A COPD exacerbation goes beyond your day-to-day symptoms. Sometimes a flare-up is confused with other conditions like severe allergies or a bad cold or sinus infection. Warning signs to watch for and alert your doctor about:

  • Increased coughing, wheezing, or shortness of breath
  • Changes in the amount, thickness, and color of mucus
  • Fatigue lasting more than one day
  • Swelling of the ankles or legs
  • More issues sleeping than usual
  • Oxygen levels lower than average, causing the feeling of needing to increase your oxygen

Call 911 for any of these dangerous warning signs:

  • Severe chest pain or shortness of breath
  • Blue lips or fingers
  • Confusion, disorientation, or inability to speak in complete sentences

How are they Treated?

Treating a COPD exacerbation depends on the severity of your symptoms. Most individuals with COPD have a pattern of symptoms leading up to the flare-up. If you can recognize these coming on early enough, you can take action before they worsen. Before a full-blown exacerbation, your doctor may prescribe medications that slow the infection, make it easier to breathe, or reduce lung inflammation. These include antibiotics, steroids, and inhalers.
Emergency treatments involve supporting your breathing through a device like a CPAP. If you require a ventilator, you’ll be hospitalized until your lungs clear up or become less inflamed.
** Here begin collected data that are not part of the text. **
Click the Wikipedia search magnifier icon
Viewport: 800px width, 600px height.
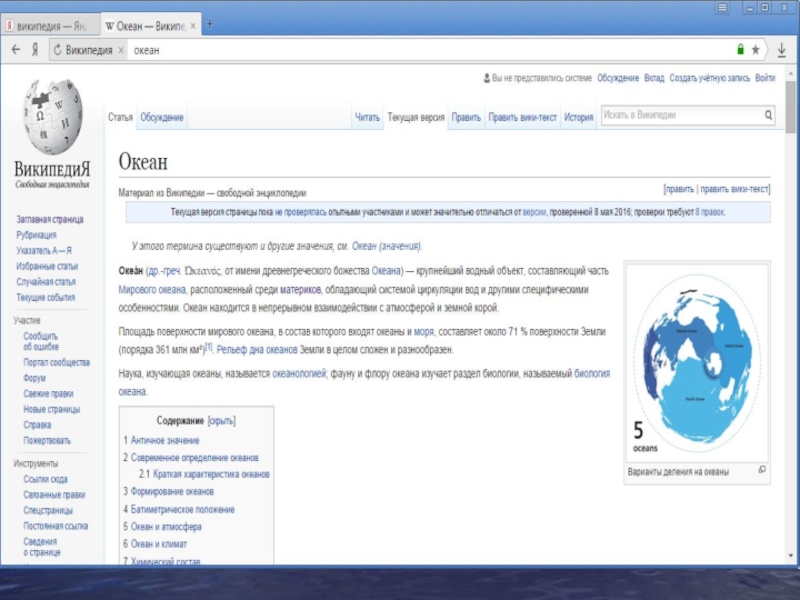point(768,116)
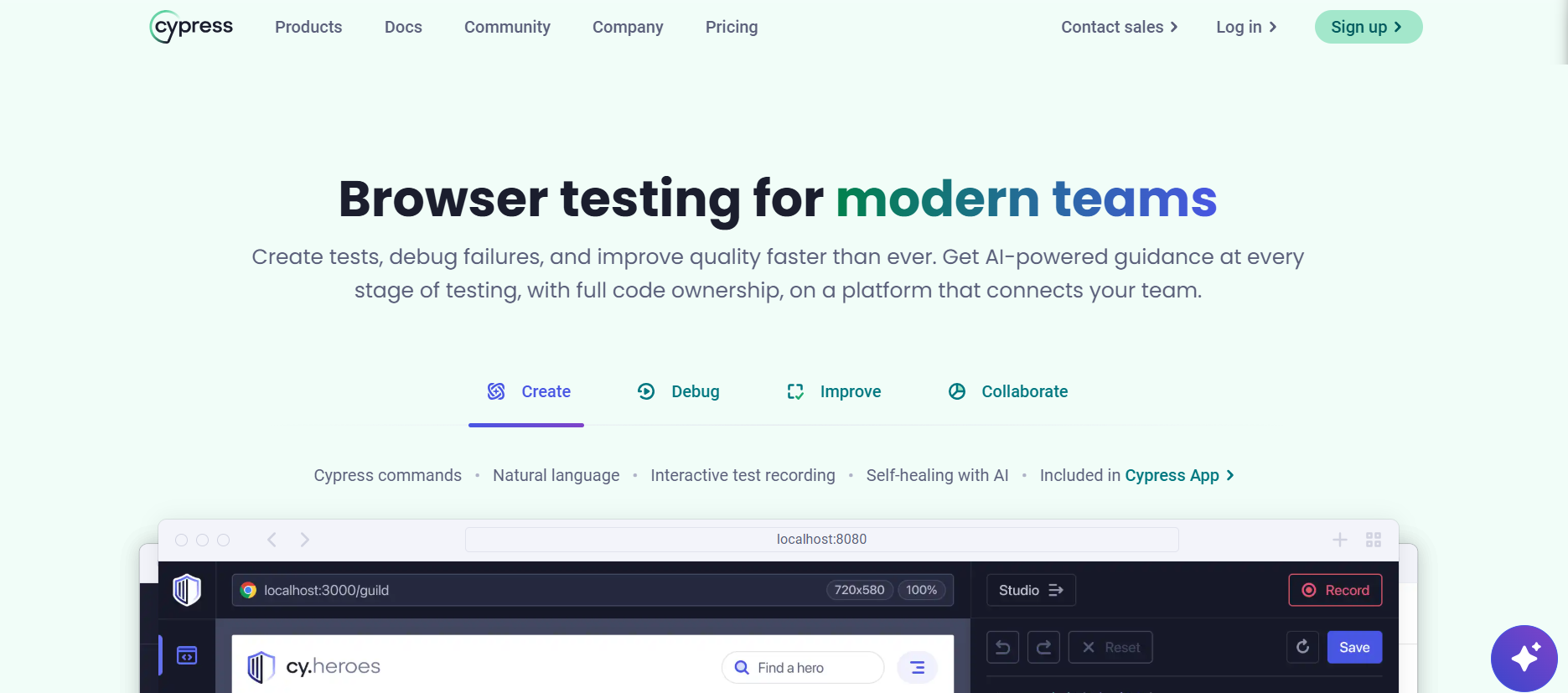Switch to the Debug tab
The width and height of the screenshot is (1568, 693).
coord(679,391)
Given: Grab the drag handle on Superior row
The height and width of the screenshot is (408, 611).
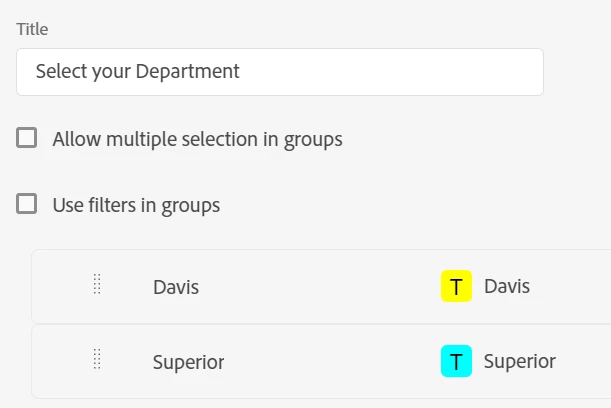Looking at the screenshot, I should pyautogui.click(x=97, y=359).
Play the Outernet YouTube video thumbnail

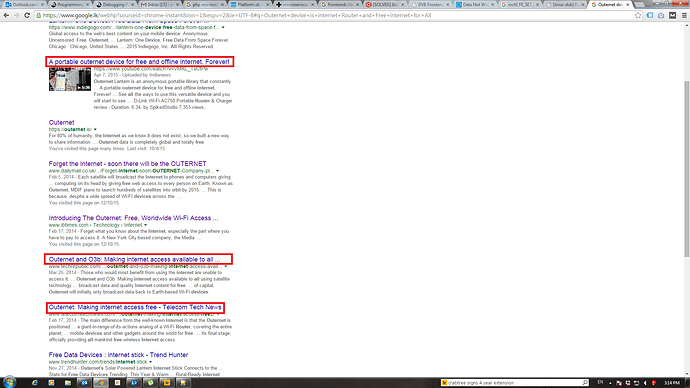[x=70, y=80]
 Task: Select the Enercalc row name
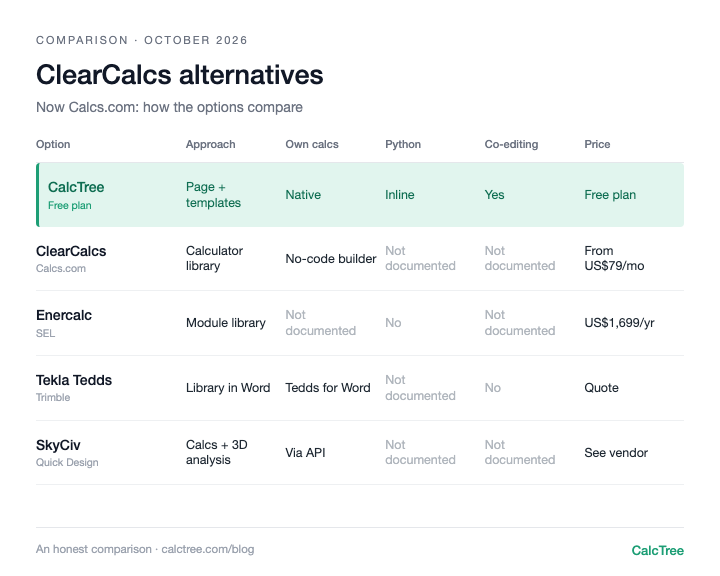click(x=64, y=315)
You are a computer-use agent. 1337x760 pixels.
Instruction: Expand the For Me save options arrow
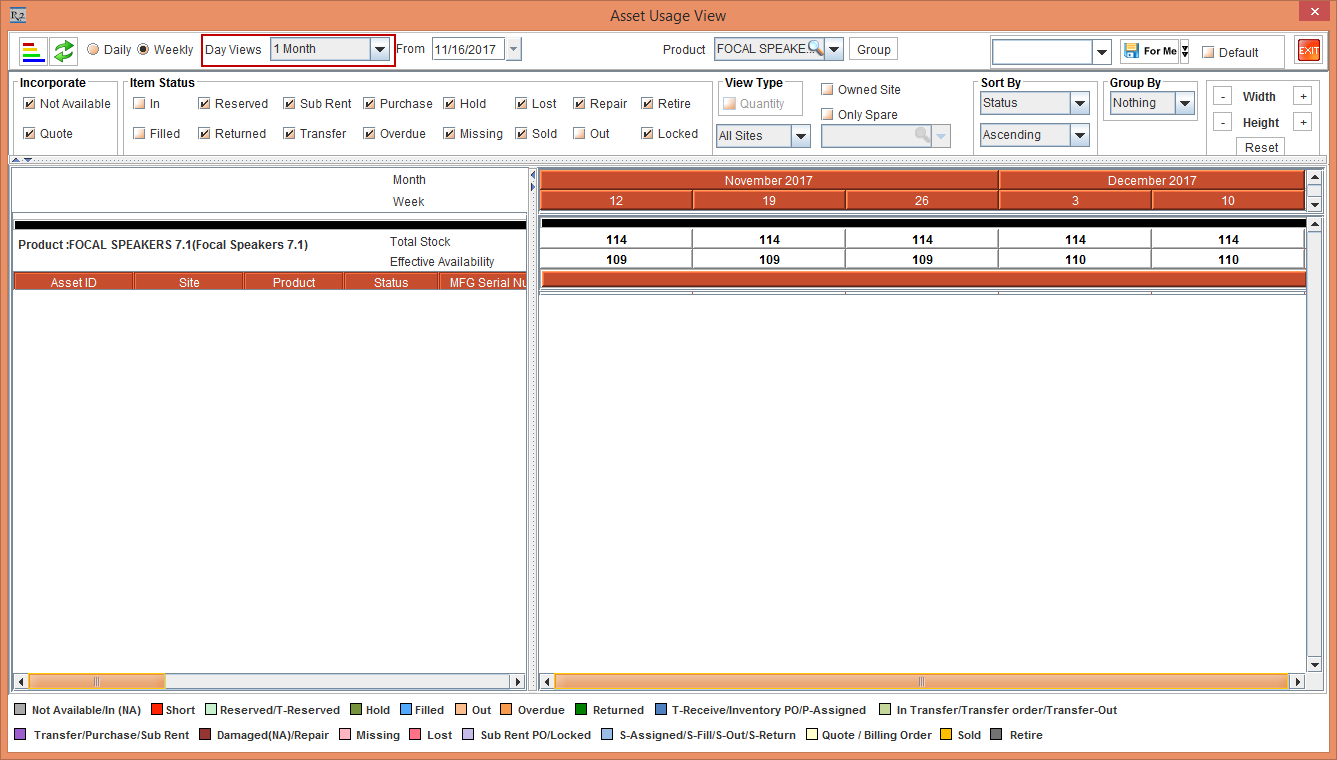pyautogui.click(x=1185, y=51)
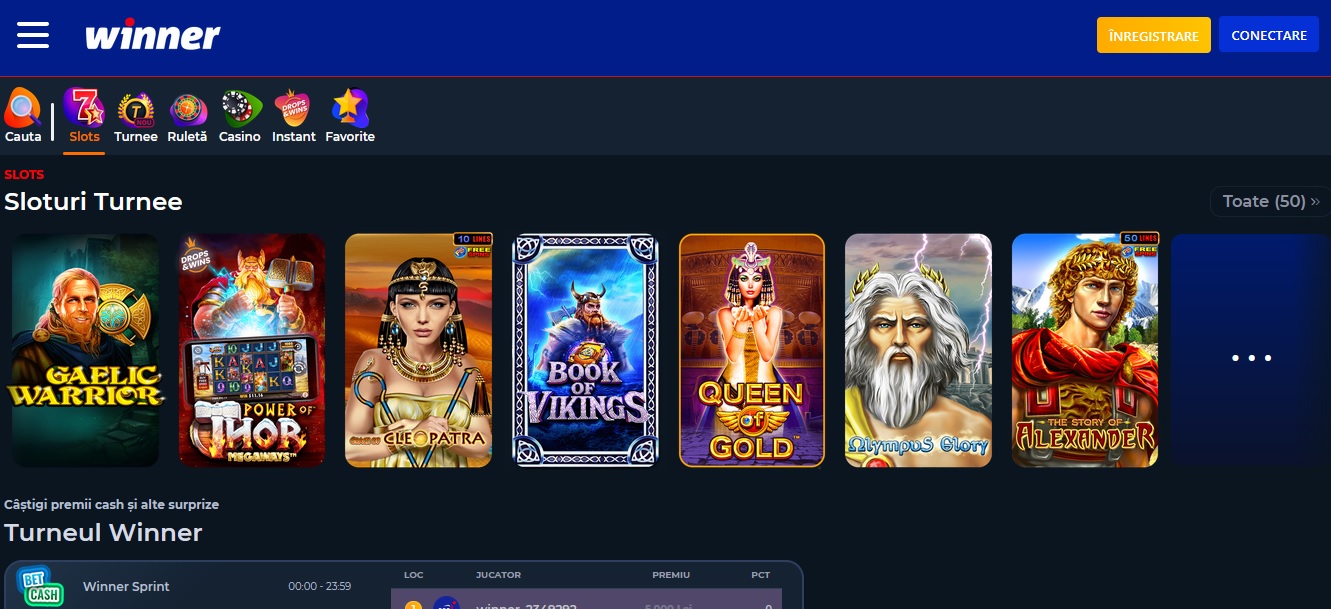The height and width of the screenshot is (609, 1331).
Task: Select the Instant Drops & Wins icon
Action: 293,117
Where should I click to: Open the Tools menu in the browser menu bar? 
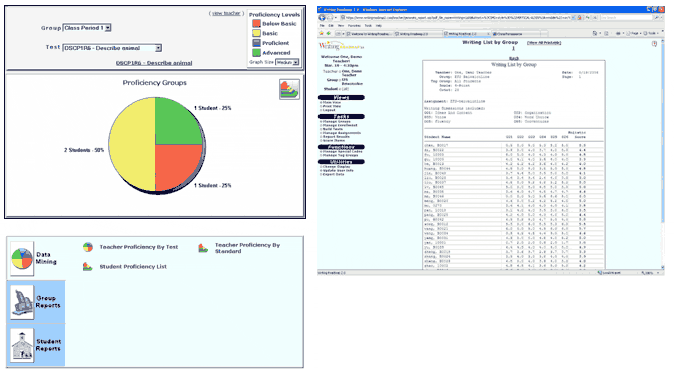point(368,26)
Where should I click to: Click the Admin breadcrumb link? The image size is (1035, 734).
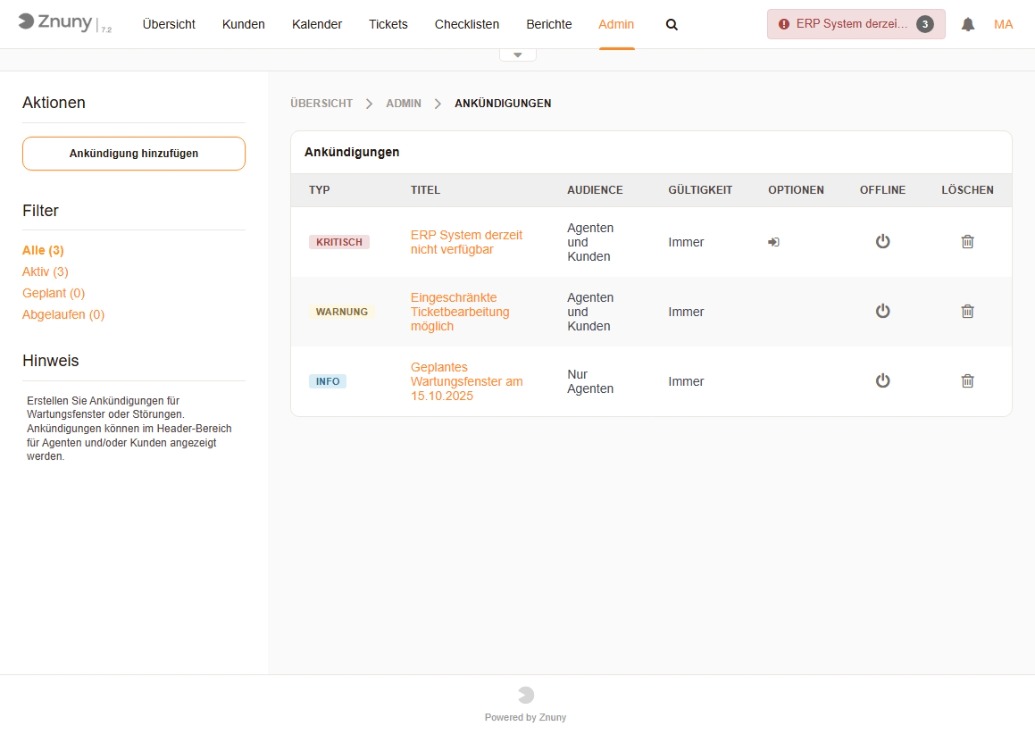click(403, 103)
Reducing Exacerbations and Improving COPD Options

Avoiding known triggers, maintaining a healthy lifestyle, and getting vaccinated against the flu and pneumonia can help reduce the frequency of flare-ups. The future is exciting for people with COPD, with several new options on the horizon allowing for better management, shortened recovery of severe symptoms, and modification of the disease itself.

Clinical research studies help evaluate the safety and effectiveness of potential new options with the help of enrolled participants. If you have COPD, research studies may be an option. Learn how you can get involved in our COPD studies here at North Georgia Clinical Research today! Call us at (678) 494-5736, or visit our website.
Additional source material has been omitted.